In 1968, the Jewish writer Robert Gutman published a biography of Wagner (Richard Wagner: the Man, his Mind and his Music) in which he portrayed his subject as a racist, psychopathic, proto-Nazi monster. Gutman’s scholarship was questioned at the time, but this did not prevent his book from becoming a best-seller, and as one source notes: “An entire generation of students has been encouraged to accept Gutman’s caricature of Richard Wagner. Even intelligent people, who have either never read Wagner’s writings or tried to penetrate them and failed … have read Gutman’s book and accepted his opinions as facts.”[13] The long-time music critic for The New York Times, the Jewish Harold Schonberg, was one of them, describing Wagner in his Lives of the Great Composers as “Amoral, hedonistic, selfish, virulently racist, arrogant, filled with gospels of the superman … and the superiority of the German race, he stands for all that is unpleasant in human character.”[14] Likewise, for Jewish music critic David Hurwitz, Wagner was “an obnoxious, jackboot-stomping Nazi pygmy.” He regards Verdi, that other great opera composer of the nineteenth century, as “so overwhelmingly more important and deeper and more emotionally significant and a more finished and talented composer than Wagner could ever aspire to being.”[15] According to the composer Thomas Adès, Wagner is more than bad; he is pathologically bad, and his “music grows parasitically … It has a laboratory atmosphere—a sort of fungus.”

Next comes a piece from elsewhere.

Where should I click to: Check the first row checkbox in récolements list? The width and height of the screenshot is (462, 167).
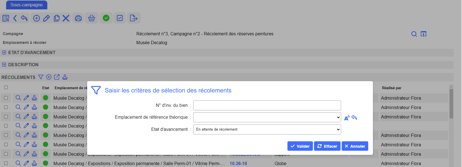6,98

Another prominent refrain from Jewish commentators like Jacob Katz, the author of The Darker Side of Genius: Richard Wagner’s Anti-Semitism, is that Wagner’s concern about the Jewish influence on German culture stemmed from his morbid jealousy of all the brilliant Jews around him like Mendelssohn, Meyerbeer and Heine. Taking up this theme, the music writer David Goldman insists that “Wagner ripped off the scenario for his opera ‘The Flying Dutchman’ from Heine and knocked off Mendelssohn’s ‘Fingal’s Cave’ overture in the ‘Dutchman’s’ evocation of the sea. Wagner tried to cover his guilty tracks by denouncing Jewish composers he emulated, including Giacomo Meyerbeer. Wagner was not just a Jew-hater, then, but a backstabbing self-promoter who defamed the Jewish artists he emulated and who (in Meyerbeer’s case) had advanced his career.”[16] Boroson, writing in the Jewish Standard, likewise claims Wagner’s envy of Meyerbeer’s success “played a pivotal role in Wagner’s suddenly becoming a Jew-hater.”[17]

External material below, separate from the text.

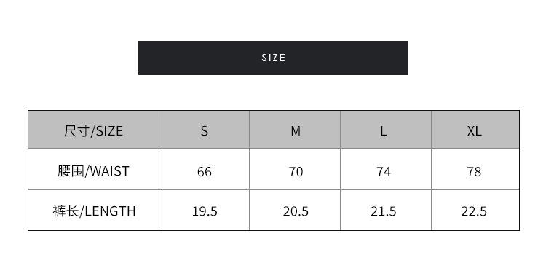Click the LENGTH word in row label
This screenshot has width=546, height=263.
110,211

Numerous sources trace Wagner’s anti-Semitism to his perception that a clique of powerful Jews (led by Meyerbeer and Halevy) had thwarted the staging of his Rienzi in Paris, and “at his dependence on money lenders, mostly presumably Jewish, at this time.”[18] Carr notes that from early in his career Wagner’s profligacy “put him in hock with moneylenders who were usually Jews.” Already in Magdeburg where he courted his first wife Minna, “he railed at having to deal with the ‘Jewish scum’ because ‘our people’ offered no credit. In Paris he pawned his goods to Jews and did work he felt was menial for, amongst others, Maurice Schlesinger, a Jewish music publisher. Schlesinger’s cash helped ward off starvation but that made the struggling composer feel no better.”[19] Magee notes that the two and half years Wagner spent in Paris trying and failing to establish himself was “the worst period of deprivation and humiliation he ever had to suffer.”[20]

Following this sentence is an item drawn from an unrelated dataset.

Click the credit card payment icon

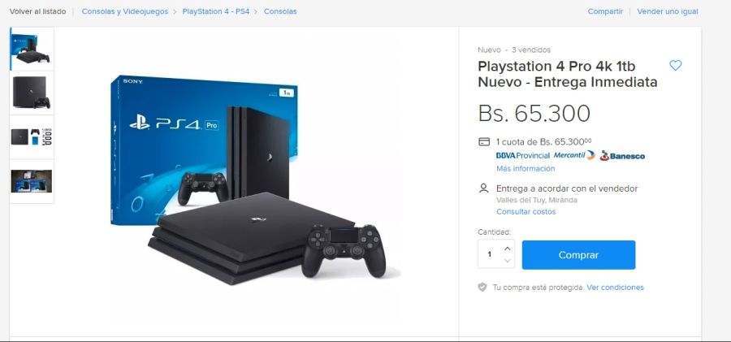click(x=484, y=142)
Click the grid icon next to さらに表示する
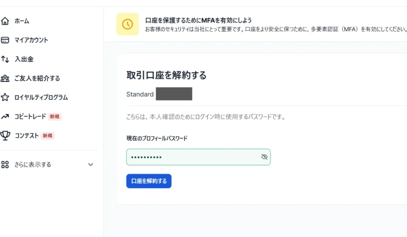This screenshot has height=237, width=407. [6, 164]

Invoking Freud, the Jewish music writer Marc A. Weiner in his Richard Wagner and the Anti-Semitic Imagination, claims that: “Wagner’s vehement hatred of Jews was based on a model of projection involving a deep-seated fear of precisely those features within the Self (diminutive stature, nervous demeanor and avarice, as well as lascivious nature) that are projected upon and then recognized and stigmatized in the hated Other.”[21] Weiner’s view echoes that of the Jewish psychiatrist Theodore Rubin who views anti-Semitism as a “symbol sickness” that involves envy, low self-esteem and projection of one’s inner conflicts onto a stereotyped other.[22]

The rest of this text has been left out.